• **The request**
Extract the portion of the text on Byzantine historiography starting at "By Dr. Dimitris" and ending at "competing contemporary accounts.", copying it verbatim.
━━ Document extract ━━
Byzantine Constantinople (modern Istanbul), c.1000 CE / Wikimedia Commons
Surveying the many written sources for Byzantine history.
By Dr. Dimitris Krallis
Associate Professor of Byzantine History
Simon Fraser University
The role of historiography in Byzantium
In Byzantium, historiography (the writing of history) was mainly a pastime for highly educated civil servants, some active in administration, the law-courts and the imperial court, and some retired (sometimes as monks). Such individuals were normally aware of their place in a larger arc of historical writing from Herodotus (5th century BCE) to their own time and were frequently in dialogue with colleagues, who had generated competing contemporary accounts.
━━━
━━ Information shown ━━
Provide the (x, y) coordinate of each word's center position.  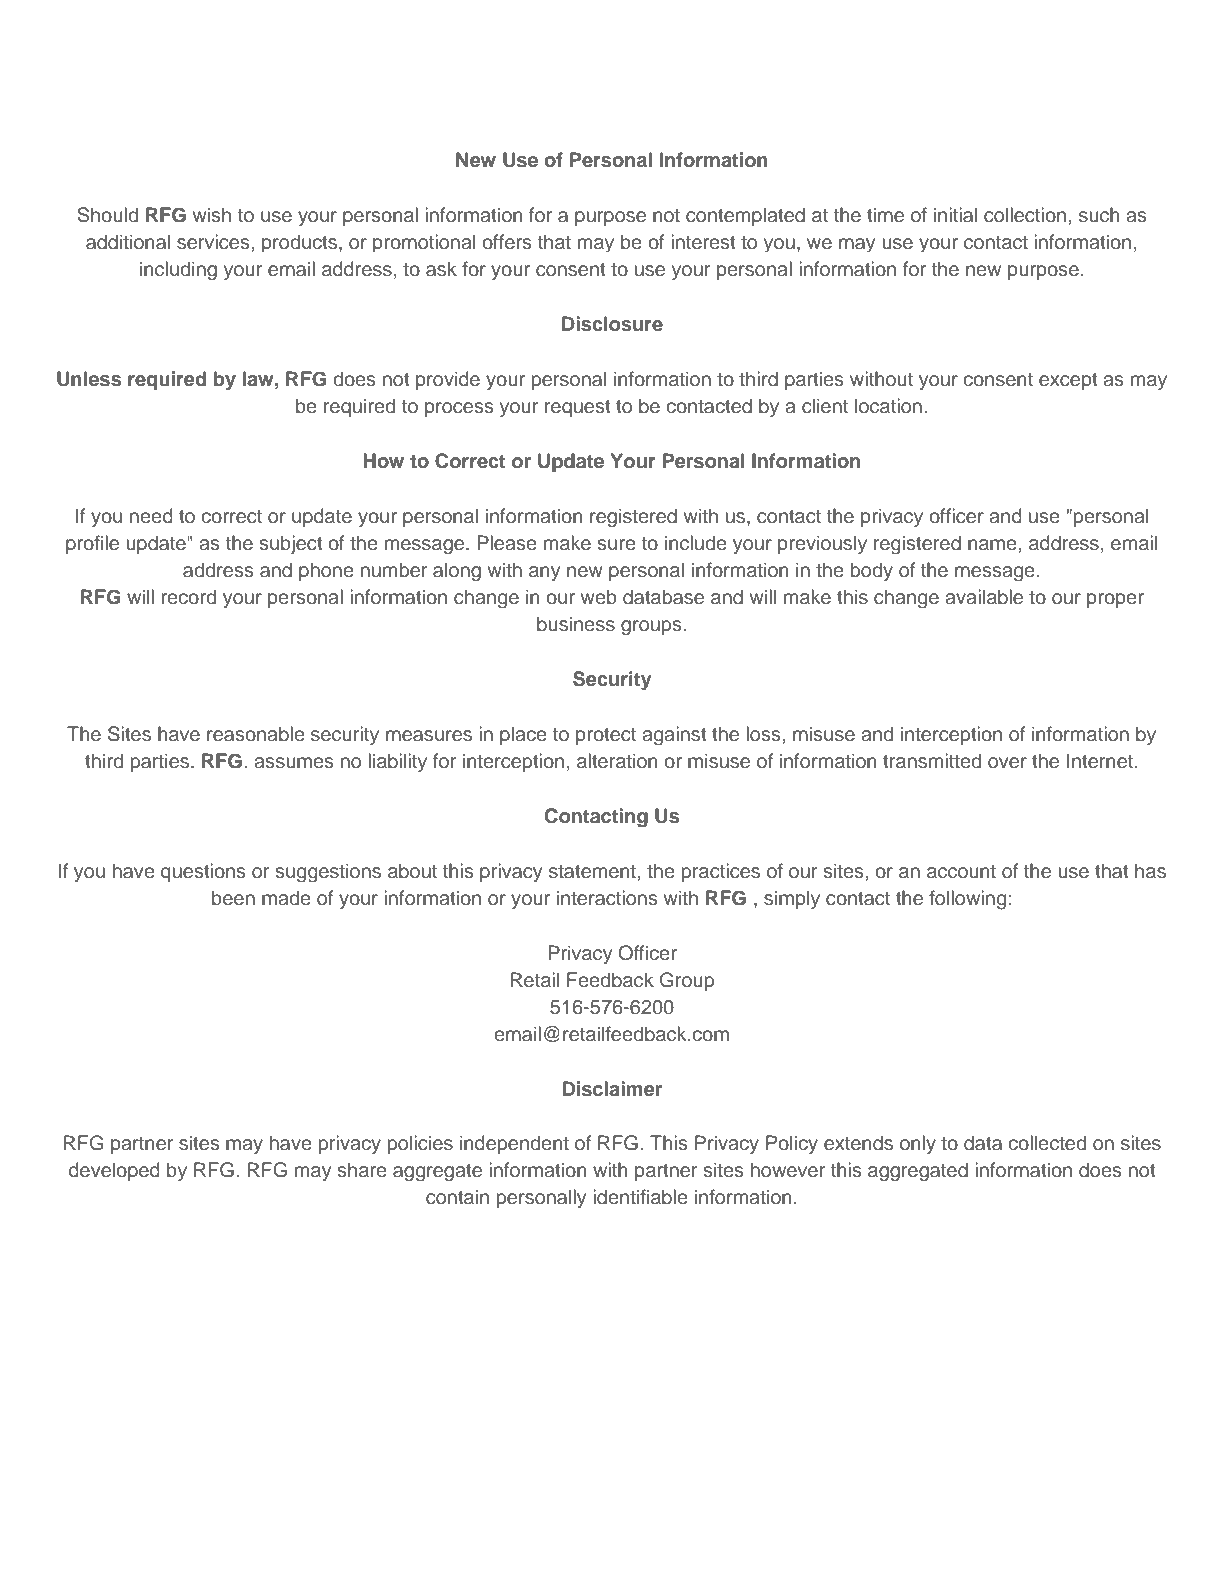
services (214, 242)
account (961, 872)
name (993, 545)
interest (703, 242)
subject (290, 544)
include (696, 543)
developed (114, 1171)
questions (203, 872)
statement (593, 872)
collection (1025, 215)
━━━
━━ Information shown ━━
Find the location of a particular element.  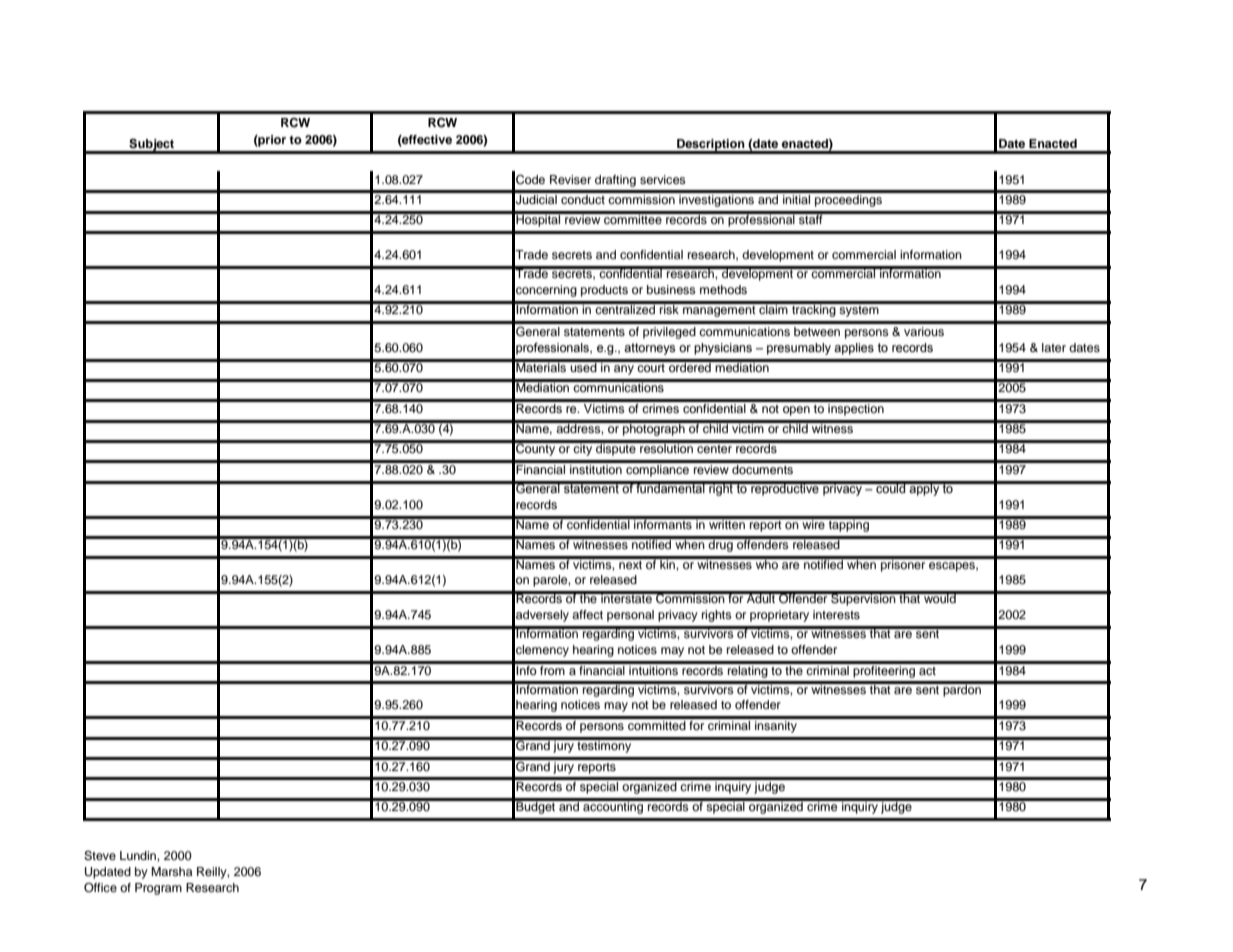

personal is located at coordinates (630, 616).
━━━
━━ Information shown ━━
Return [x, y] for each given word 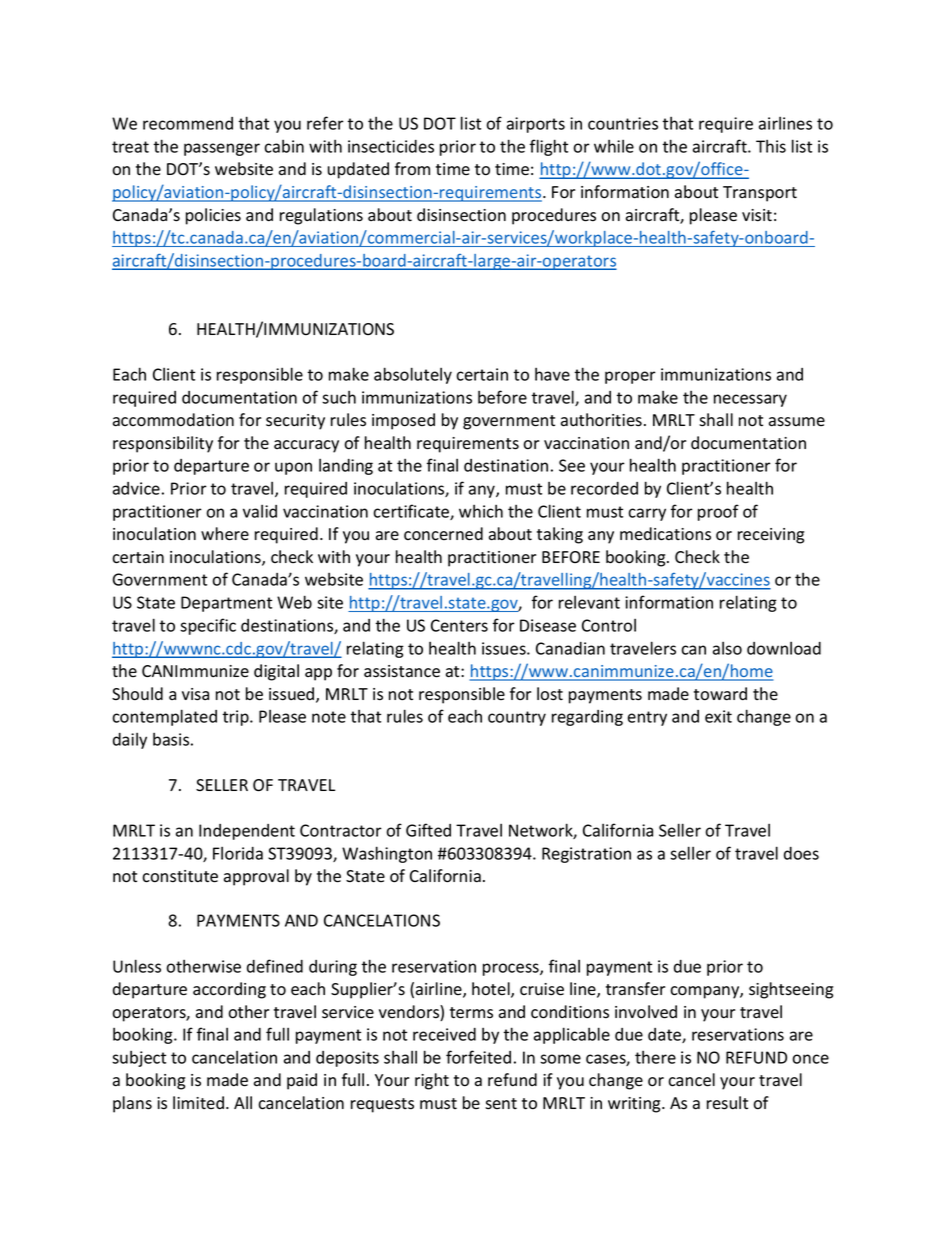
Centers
━━━
• **Solved problem**
By Dr. Dimitris Krallis
Associate Professor of Byzantine History
Simon Fraser University
The role of historiography in Byzantium
In Byzantium, historiography (the writing of history) was mainly a pastime for highly educated civil servants, some active in administration, the law-courts and the imperial court, and some retired (sometimes as monks). Such individuals were normally aware of their place in a larger arc of historical writing from Herodotus (5th century BCE) to their own time and were frequently in dialogue with colleagues, who had generated competing contemporary accounts.